**DESCRIPTION OF THE TASK**
This task calls for every entry below to be repeated exactly, without the pictures.

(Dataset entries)
Segment Open
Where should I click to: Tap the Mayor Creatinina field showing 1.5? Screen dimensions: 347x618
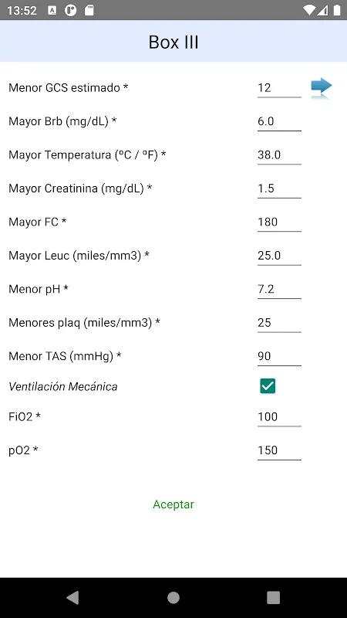point(279,188)
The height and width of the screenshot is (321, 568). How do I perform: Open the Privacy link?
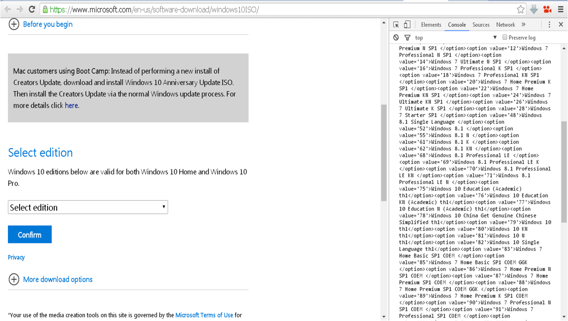(16, 257)
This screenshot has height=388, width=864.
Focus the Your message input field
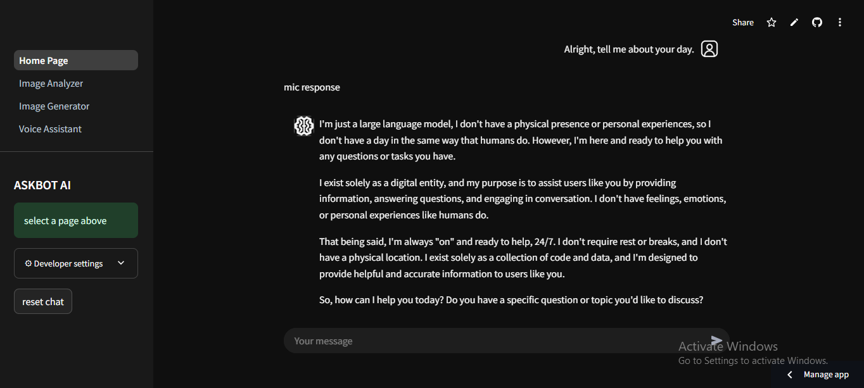tap(494, 341)
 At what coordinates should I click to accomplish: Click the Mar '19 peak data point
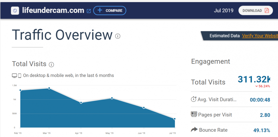click(49, 88)
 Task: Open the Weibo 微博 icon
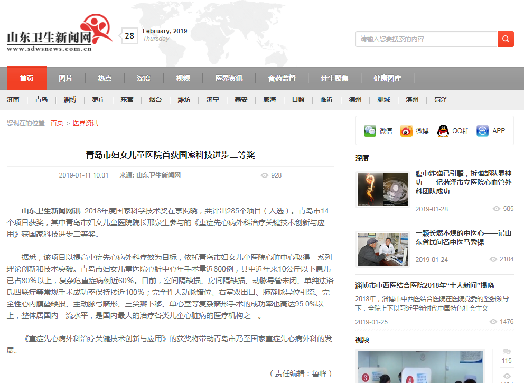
Segment Closed
**TASK SOLUTION**
Where should I click to: Tap the Mayor Creatinina field showing 1.5? Screen dimensions: 347x618
point(279,188)
The height and width of the screenshot is (321, 568). How do I perform: Open the Privacy link?
(16, 257)
This screenshot has height=388, width=864.
Focus the Your message input field
tap(494, 341)
 At what coordinates should I click to accomplish: Click the Mar '19 peak data point
click(49, 88)
 Task: Open the Weibo 微博 icon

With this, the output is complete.